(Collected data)
= = =

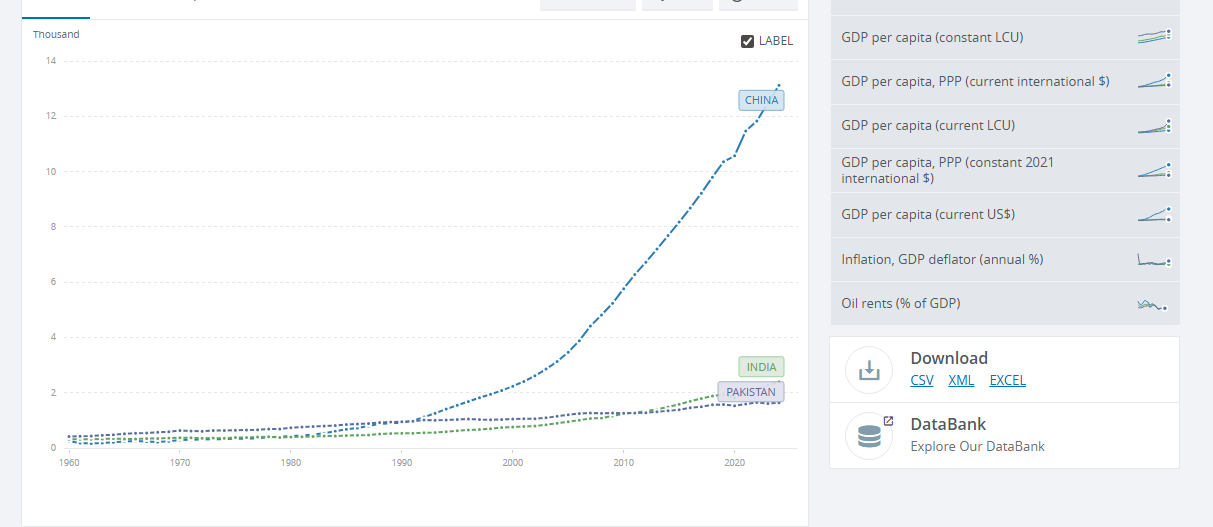
Task: Click the sparkline next to GDP per capita (current US$)
Action: pos(1153,214)
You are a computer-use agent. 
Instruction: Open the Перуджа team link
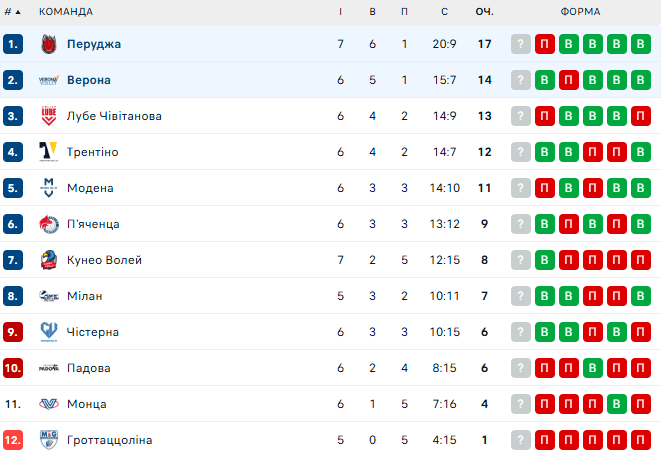tap(94, 44)
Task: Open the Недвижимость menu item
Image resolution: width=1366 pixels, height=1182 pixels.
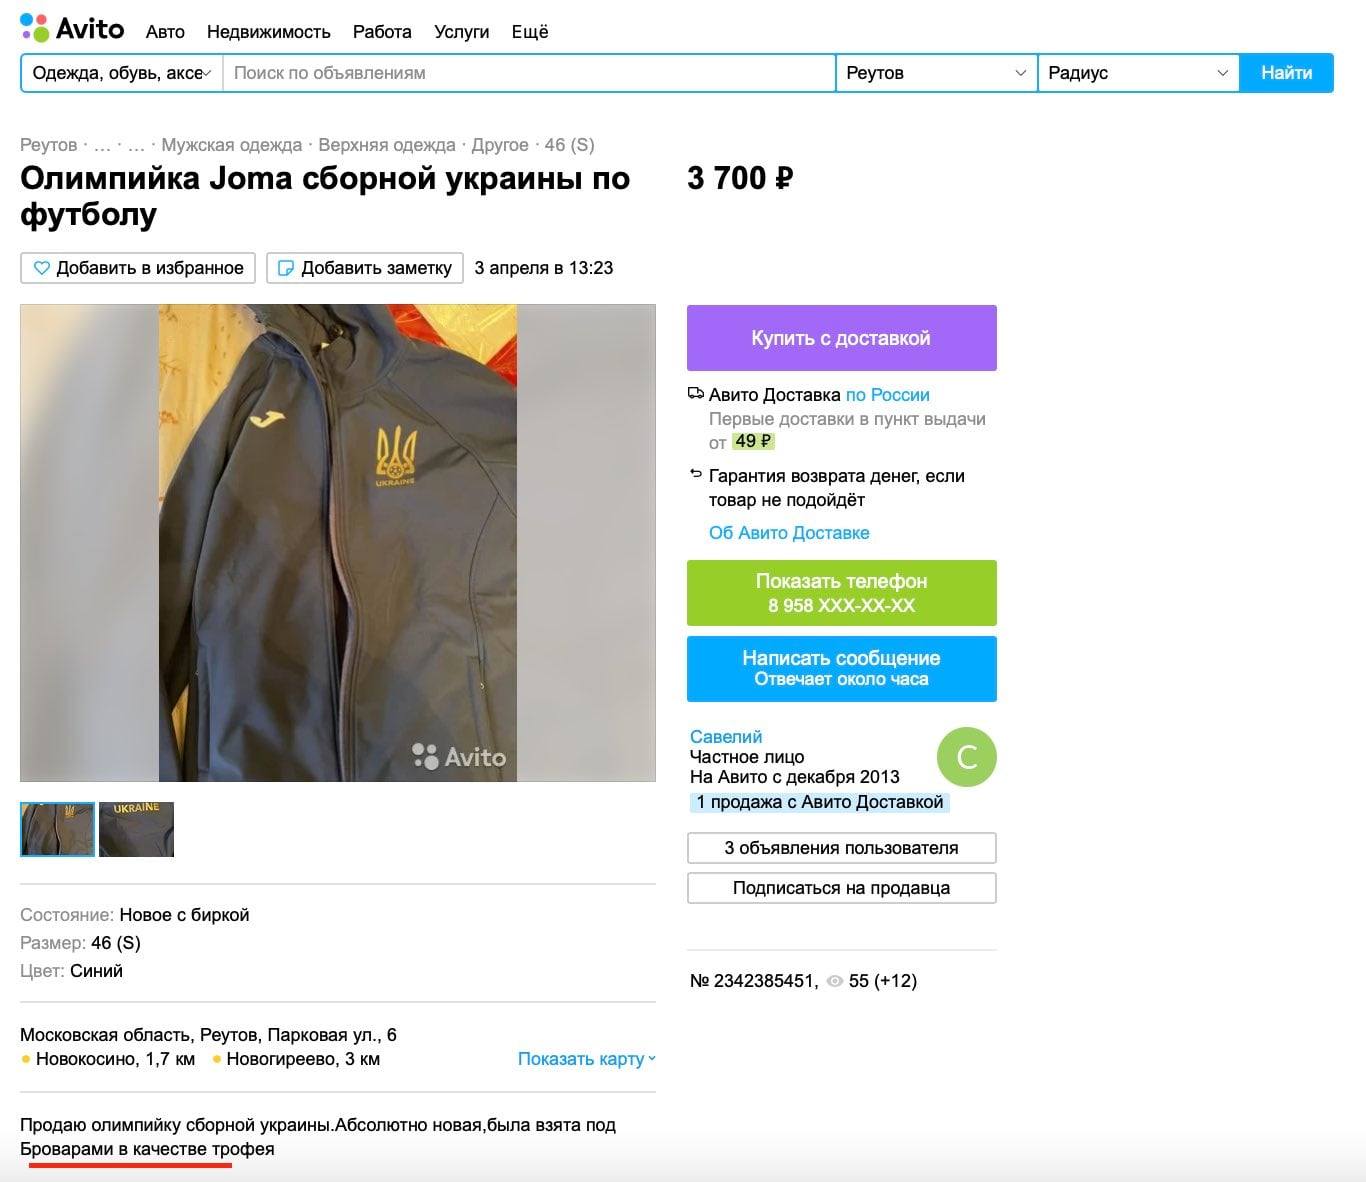Action: coord(268,32)
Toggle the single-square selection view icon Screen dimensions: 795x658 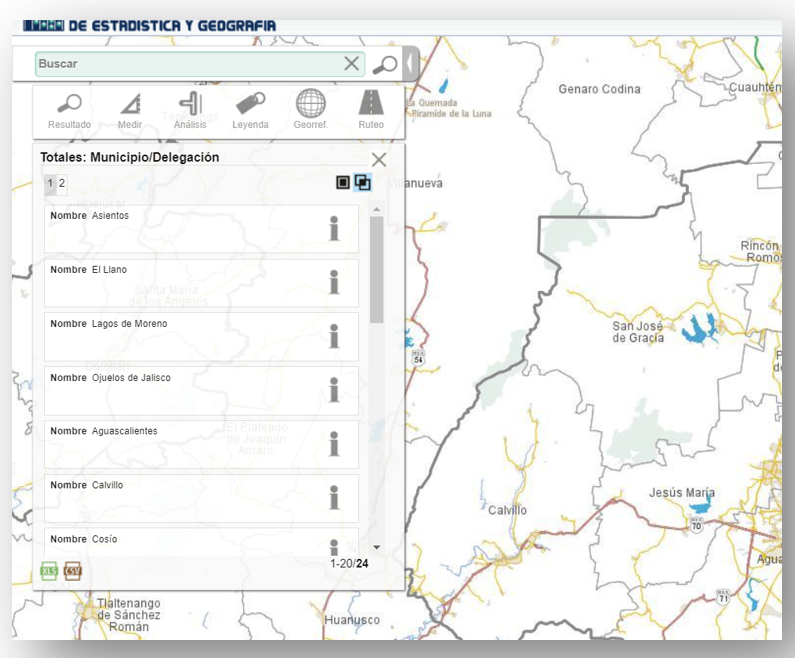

= = =

• _Exercise aim_: Reproduce exactly, and only, the lines from the one holding "You are a computer-use agent." through the final line of the entries. Do not include the pictures.

• _Result of the exercise_:
You are a computer-use agent. 
Instruction: Open the Перуджа team link
tap(94, 44)
Task: Open the Недвижимость menu item
Image resolution: width=1366 pixels, height=1182 pixels.
Action: coord(268,32)
Toggle the single-square selection view icon Screen dimensions: 795x658 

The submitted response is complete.